Hastings farmers Colin and Denise Davis have spent their recent nights in fear they’ll wake up to more of their lambs slaughtered.
They’ve lost more than 100 lambs worth an estimated $20,000 after dogs have attacked their stock five times in the past month.
The couple spent today nursing some of their sheep back to health.
But they haven’t been sleeping much these past few weeks.
"We actually got a horse truck that we parked up and got up every couple of hours and went around to check out nothing was happening," they told 1 NEWS.
Down the road, local charity Leg-Up Trust’s farm was also hit earlier this month, losing five of the sheep they use for therapy on troubled and mentally ill youth.
The trust is worried its prized horses could be next.
Trust director Ros Rowe calls the dog problem an "epidemic" after six farms in the area have been hit.
"The danger even with big horses is that dogs can get into the paddocks and chase them and then the horses go through fences," she said.
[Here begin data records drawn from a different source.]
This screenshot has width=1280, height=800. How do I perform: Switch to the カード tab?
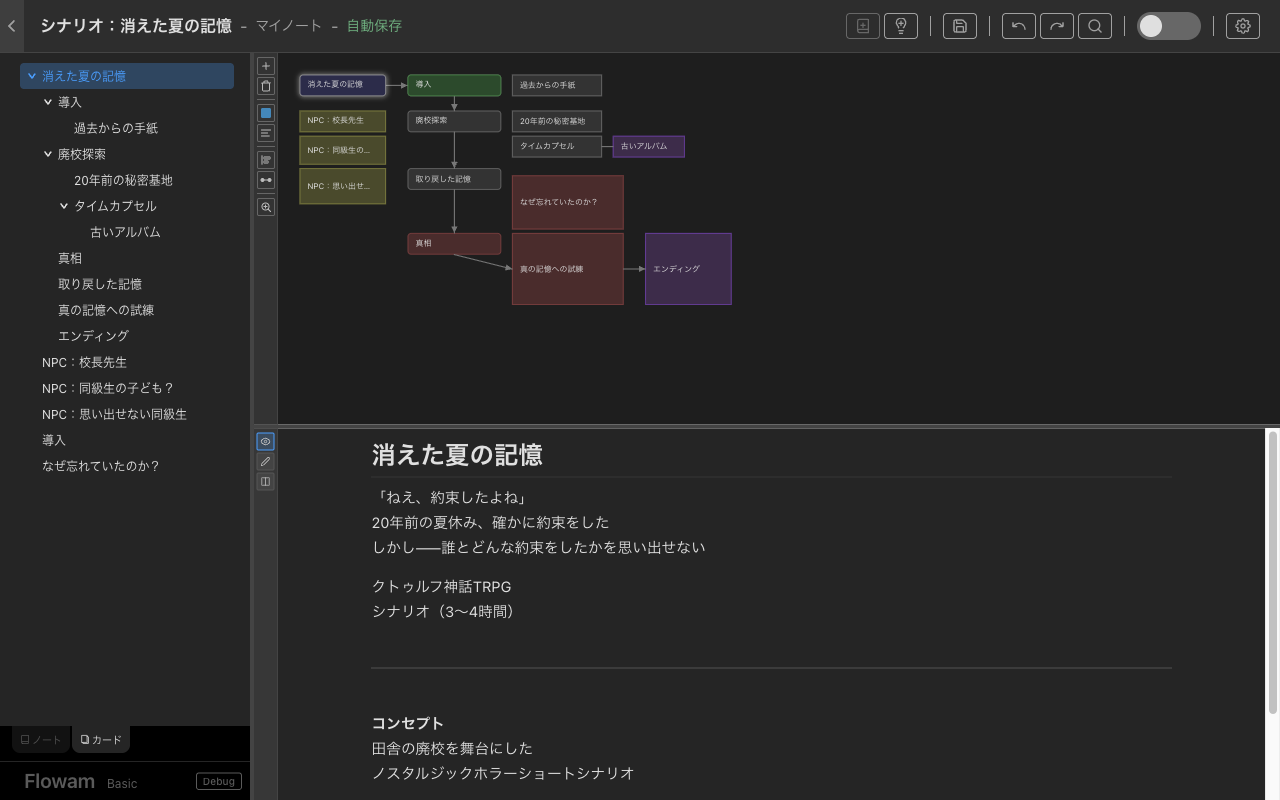point(100,740)
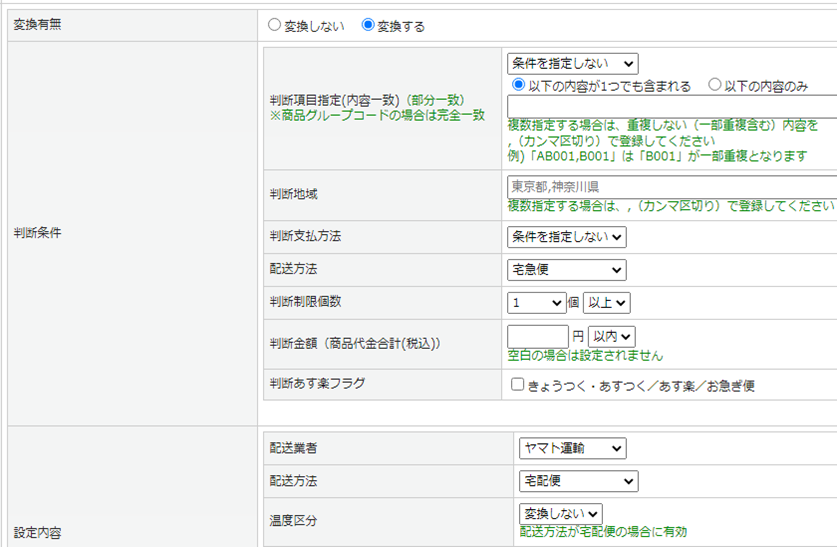The width and height of the screenshot is (837, 547).
Task: Open the 温度区分 dropdown
Action: tap(560, 514)

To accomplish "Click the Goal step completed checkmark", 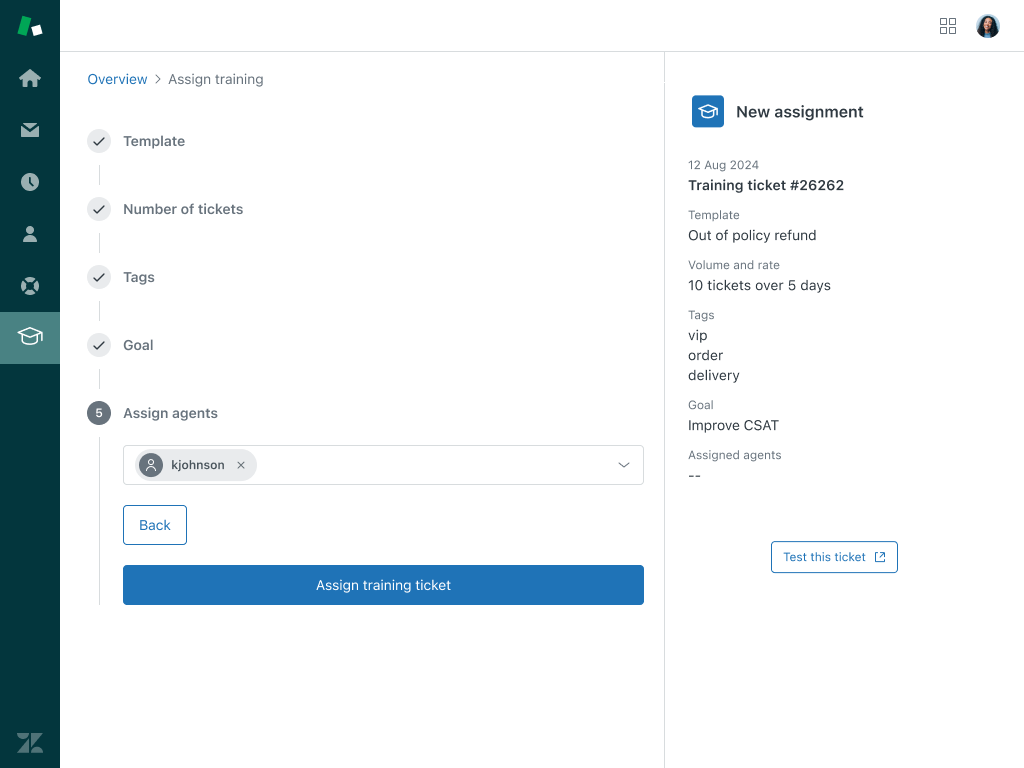I will point(98,345).
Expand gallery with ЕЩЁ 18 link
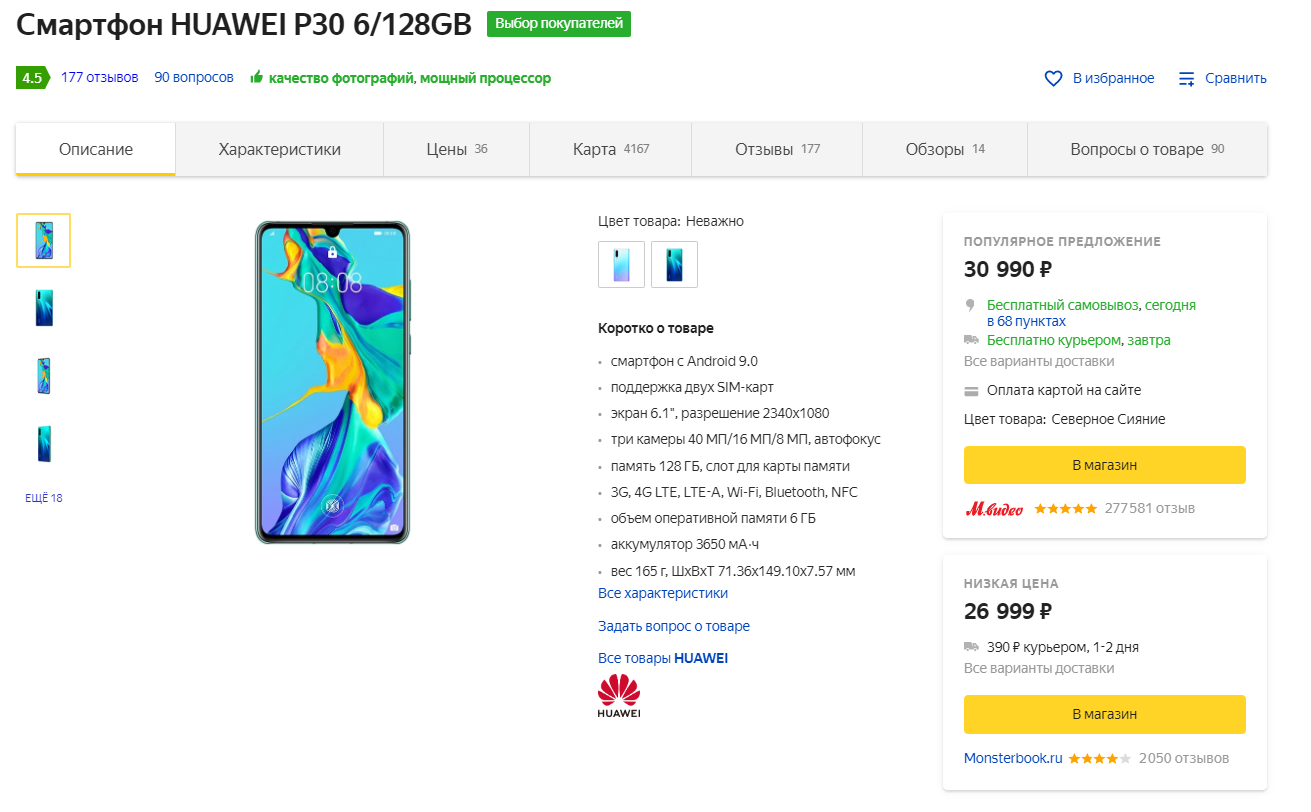 point(44,498)
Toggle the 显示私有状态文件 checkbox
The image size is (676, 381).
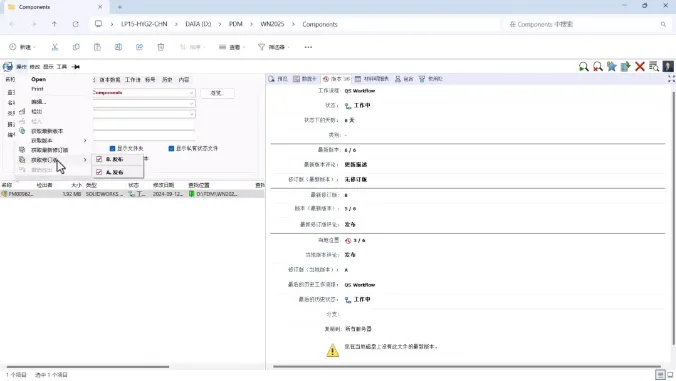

The Hastings District Council says it has caught four different dogs responsible for the attack and prosecution is highly likely.
John Payne of the council says more attacks will happen if owners continue to be irresponsible.
"I think the key is that a lot of people think their dog wouldn't do it. But the bottom line is if you find your dog sitting on the doorstep when you get up in the morning, it doesn't mean he's been there all night," he said.
The Davis’ hope insurance will cover their damages but want to see more regulation so incidents like this don’t keep happening.